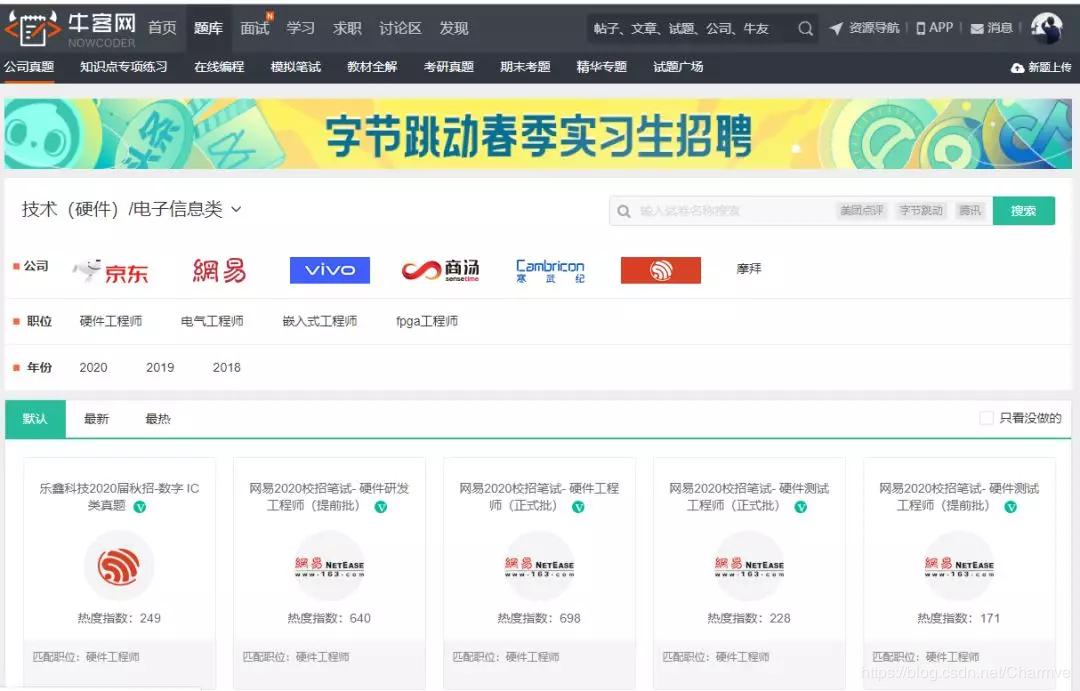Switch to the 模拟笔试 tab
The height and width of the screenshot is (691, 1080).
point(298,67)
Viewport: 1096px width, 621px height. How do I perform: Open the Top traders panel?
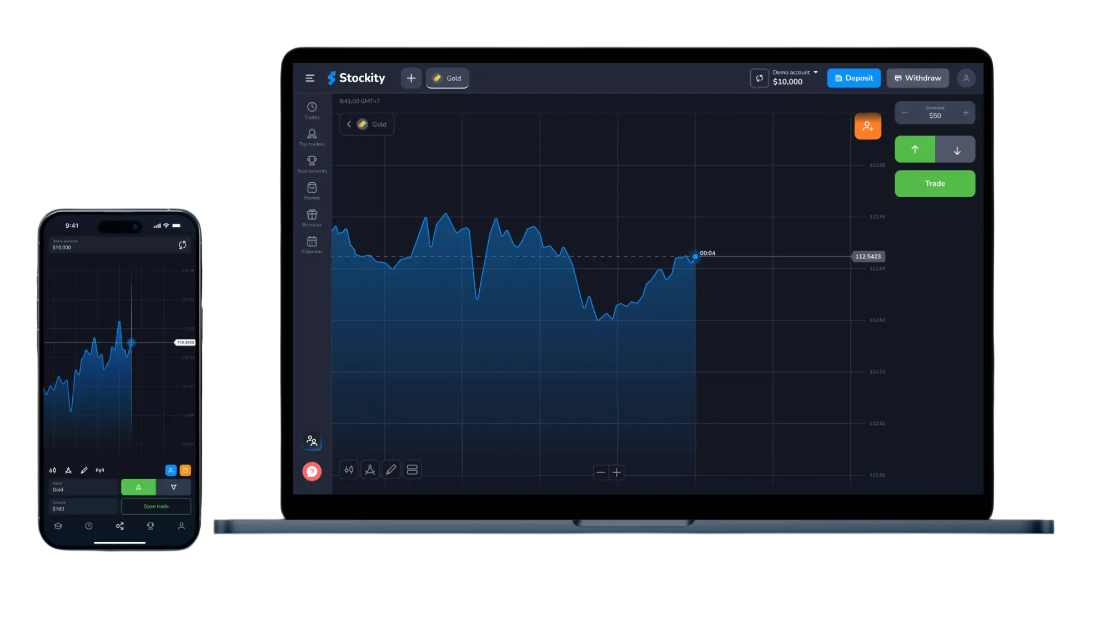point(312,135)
---
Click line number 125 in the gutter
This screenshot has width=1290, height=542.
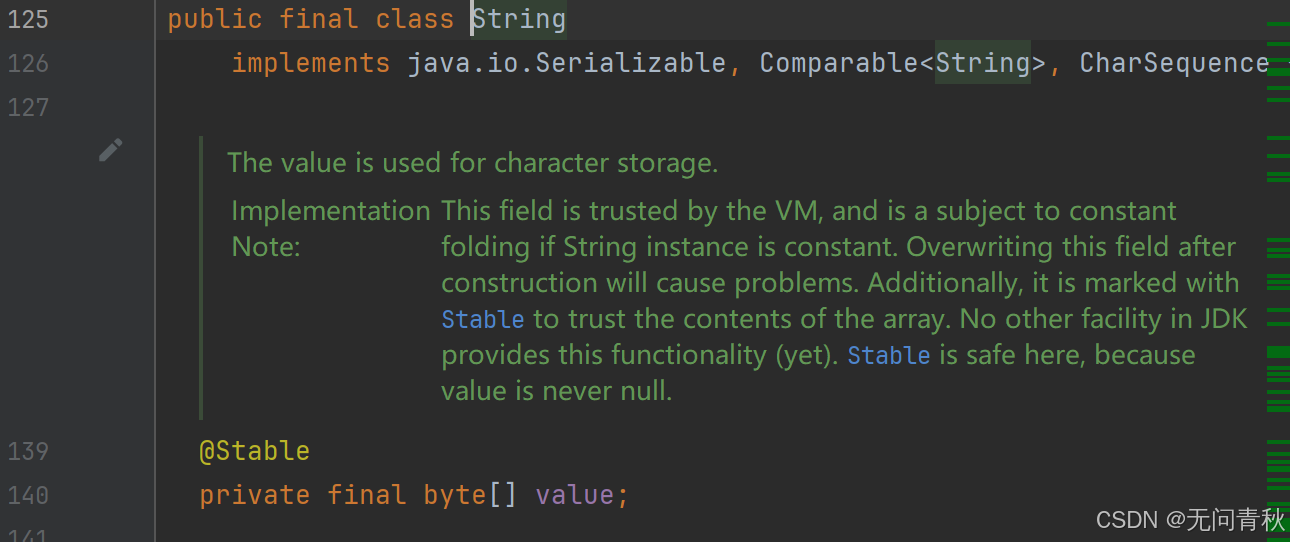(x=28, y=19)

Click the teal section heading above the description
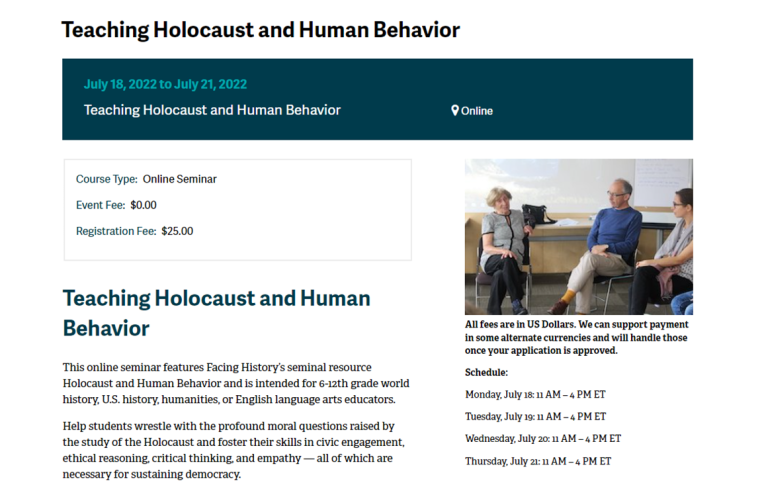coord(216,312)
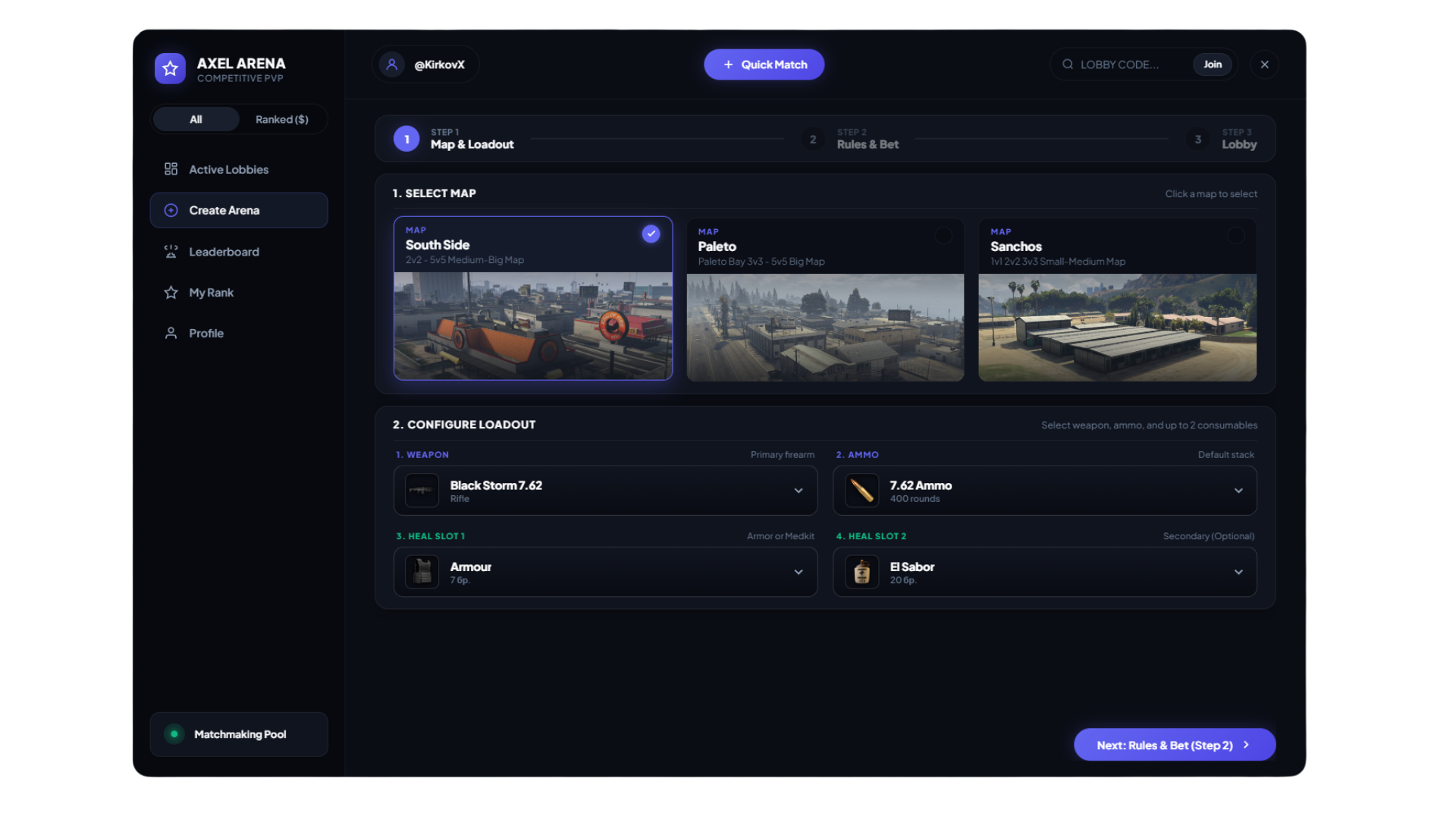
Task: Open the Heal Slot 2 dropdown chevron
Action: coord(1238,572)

TASK TO COMPLETE: Reproduce every line of the entries verbatim, from the line containing "Switch to the 模拟笔试 tab" down to the line containing "point(312,135)", including both of those lines. Omit the pictures from your answer.

COMPLETE ANSWER:
Switch to the 模拟笔试 tab
The height and width of the screenshot is (691, 1080).
point(298,67)
Viewport: 1096px width, 621px height. How do I perform: Open the Top traders panel?
point(312,135)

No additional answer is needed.